El Congreso mexicano aprobó todos los derechos indígenas, pero se negó a reconocer a las comunidades originarias como naciones, y Marcos regresó derrotado a Chiapas y se perdió en la selva a lo largo de 22 años, aunque mandando de vez en cuando algún comunicado de divertimento por su construcción parabólica de reminiscencias religiosas. Poco efecto tuvo cuando informó del fallecimiento simbólico de Marcos y el nacimiento en el imaginario colectivo de él mismo como subcomandante Galeano.
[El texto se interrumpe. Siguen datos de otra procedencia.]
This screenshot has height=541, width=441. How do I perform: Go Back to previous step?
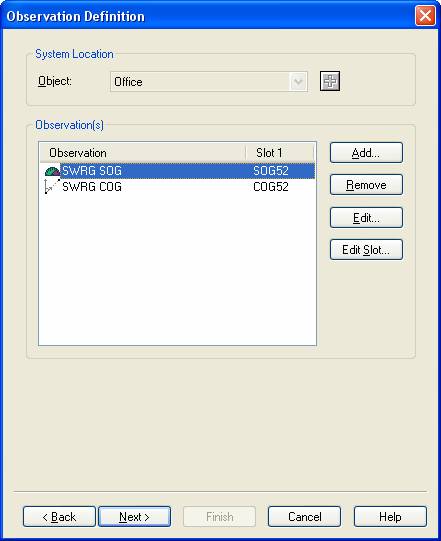click(59, 517)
El año pasado envió caravanas de indígenas a recorrer el mundo para que dieran el conocer la palabra zapatista, pero ya sin la resonancia mediática que durante cinco años mantuvo en vilo al gobierno mexicano obligándolo a negociar con un guerrillero que platicaba con un escarabajo al que bautizó como Durito y en las aventuras entre los dos se permitía por ahí soltar de vez en cuando alguna opinión política de alguna amenaza.
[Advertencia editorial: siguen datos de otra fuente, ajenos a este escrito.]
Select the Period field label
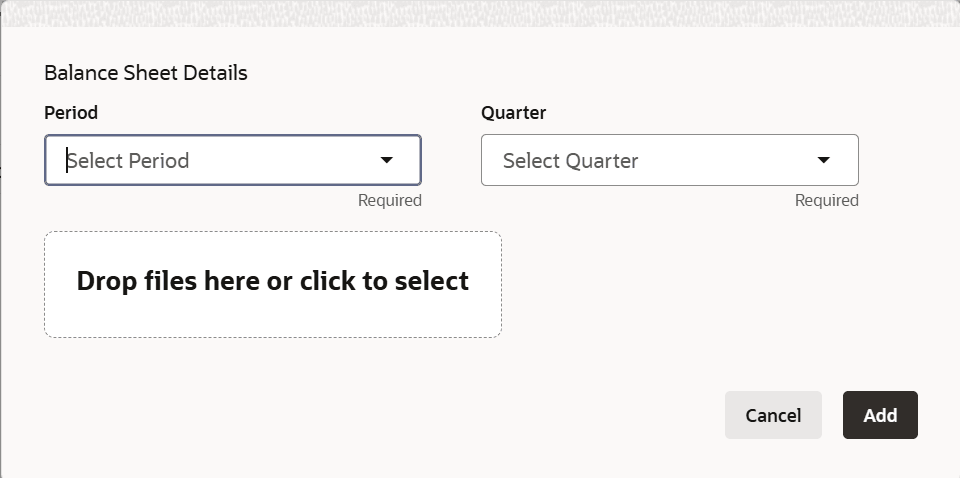960x478 pixels. pyautogui.click(x=71, y=113)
Marcos sorprendió al mundo y causó muchos efectos en Europa por el apoyo de grupos radicales italianos, pero también se colocó en el ambiente cultural de España por los textos y luego el libro del escritor Manuel Vázquez Montalbán, pero también sin penetrar en la lucha política e ideológica en la península.

La semana pasada murió simbólicamente el subcomandante Galeano y de sus cenizas surgió el capitán Marcos, suponiendo el grado de capitán inferior al de su comandante y con algún mensaje que pueda significar el hecho de rescatar el imaginario colectivo que encerró durante muchos años el nombre de Marcos.

La guerrilla formal de Marcos duró de enero a marzo de 1994, y antes del asesinato del candidato presidencial priista Luis Donaldo Colosio había aceptado firmar la paz con el enviado especial del presidente Salinas, el politólogo y funcionario Manuel Camacho Solís, con quien se reunió varias semanas en la Catedral católica de San Cristóbal de las Casas, en Chiapas.

México cambió en exceso en estos treinta años: el país se hundió el desprestigio con Zedillo, en el 2000 ganó el PAN la presidencia de la República y la mantuvo hasta el 2012, luego regresó de manera fugaz el PRI con Enrique Peña Nieto --hoy exiliado en España-- y López Obrador ganó la presidencia en su tercer intento. La sociedad mexicana prácticamente se olvidó de Marcos y del EZLN, y este grupo guerrillero en realidad perdió el rumbo político y abandonó la agenda nacional, conformándose sólo con varios municipios declarados en autonomía administrativa --no judicial--.

Ahora Marcos, degradado a capitán, viene de regreso y dice que pronto dará a conocer una nueva jornada de lucha, pero con el país en realidad metido en el debate electoral entre el modelo progresista-populista de López Obrador y la inverosímil alianza del PRI con su adversario histórico, ideológico y religioso, el PAN, y los despojos de un PRD sin ninguna presencia comunista, socialista, cardenista o lopezobradorista, los tres en Santa alianza para más o menos darle batalla electoral al aparato político de López Obrador en las elecciones presidenciales de junio de 2024.

El regreso de Marcos --uno de los tantos retornos-- apenas se registró en algunos medios, pero no generó debate político o preocupación social.